Approved wetland delineations are valid for three years from the date of acceptance by the Bedford Conservation Commission. In addition, new projects come before the Commission on a continual basis; as such, the Town's wetlands maps are always under review and subject to change when more accurate or additional information is received, either through visits to private property, detailed file review, or simply revisions to the maps as projects come before the Commission.
Characteristics of the Current GIS Map Wetlands Data Layer
- The majority of the wetland boundaries on the maps are those shown on the 1982 maps or surveyed wetland boundaries of larger land areas.
- Revisions derived from photo-interpretation, file review or site visits blend into the boundaries retained from the 1982 maps and cannot be distinguished from them.
Appearance of the GIS Map Wetlands Data Layer
- The boundary of vegetated wetlands is shown as a continuous dark blue ticked line.

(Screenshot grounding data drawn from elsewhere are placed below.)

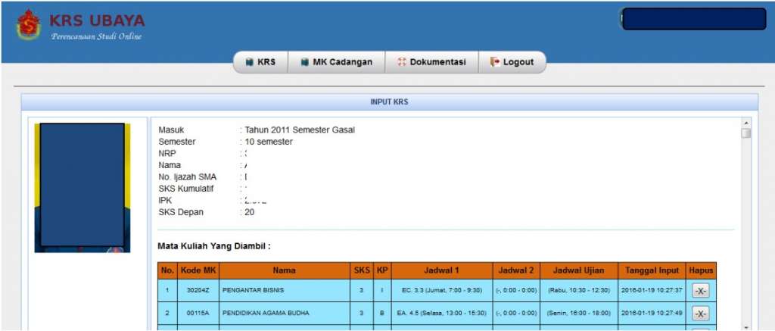This screenshot has width=775, height=331.
Task: Click the INPUT KRS panel header
Action: 389,101
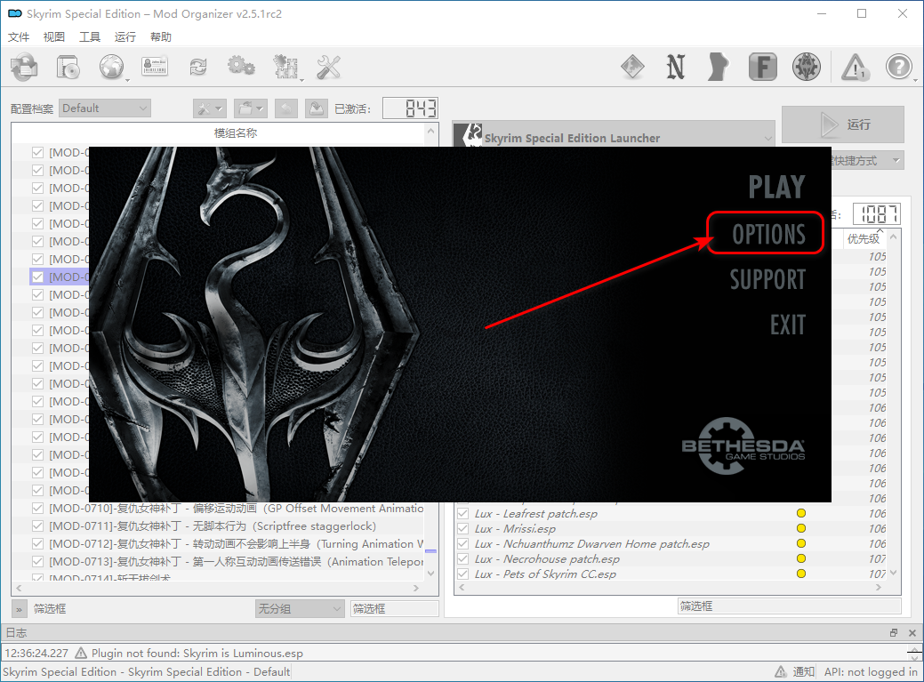Screen dimensions: 924x682
Task: Toggle checkbox for MOD-0711 mod entry
Action: 38,526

- Surveyed wetland boundaries have the same line, but are more angular, due to actual wetland flag locations.
- The wetland within the boundary is shown as light green.
- "Wet areas" are shown as a light blue wetland symbol overlay with a light blue broken line boundary; these areas are generally shrub swamps or marshes that are much wetter than forested wetlands, the common wetland type.
- Lakes, ponds and smaller "open water" areas are shown as medium blue with a black hatched pattern.
- The Concord River, Shawsheen River and Elm Brook are shown as light blue with a black hatched pattern.
- Perennial streams are shown as medium blue lines of varying thickness.
- Intermittent, or non-perennial streams, are shown as single interrupted medium blue lines. In cases where two banks have been identified, the stream is shown as a double-interrupted medium blue line filled with light blue shading.
- Pink areas indicate potential additional wetland areas as identified by the Massachusetts Department of Environmental Protection (DEP), and are subject to local field verification.
Use and Interpretation of the GIS Map Wetlands Data Layer
- Conservation Administrator review will be required for building permit applications if the proposed project is within 200 feet of a wetland resource area (bank, land under waterway or water body, bordering or isolated vegetated wetland, land subject to flooding) or within 300 feet of a perennial stream.
- The GIS wetlands maps do not have jurisdictional status; that is, they do not represent a legal document of wetlands or wetland boundary locations.
- All wetland delineations, boundaries or lines are subject to the review of the Conservation Commission; the Commission determines the legal status of a wetland delineation with respect to State and local wetlands laws.
- Surveyed wetland delineations that have been approved by the Commission have a three-year jurisdictional status, after which the Commission can require a new delineation.
- All wetland boundaries shown on the GIS maps are "approximate and subject to field review or delineation"; surveyed boundaries are jurisdictionally correct only in terms of the signed and stamped survey plan submitted to and approved by the Commission. If a new project is proposed on a site with a surveyed delineation, the applicant should develop a project plan based on the survey plan rather than on a copy of the wetlands map. Attempts to scale the 100-foot buffer zone, 200-foot Riverfront Area and other buffer zone lines on the GIS maps must all be considered approximations.
- The conservation files, both current and archived, should be researched for additional information regarding wetlands; this should always be the case when a new filing for a particular address has been received by the Commission.
- The 1982 wetland maps may provide more detailed information than the GIS maps on interior wetland streams and ditches.*Elevations shown on the Town of Bedford GIS Wetland Maps may be used to approximate the location of the 10- and 100-year floodplain elevations as given in the FEMA 2010 Flood Study cross-sections.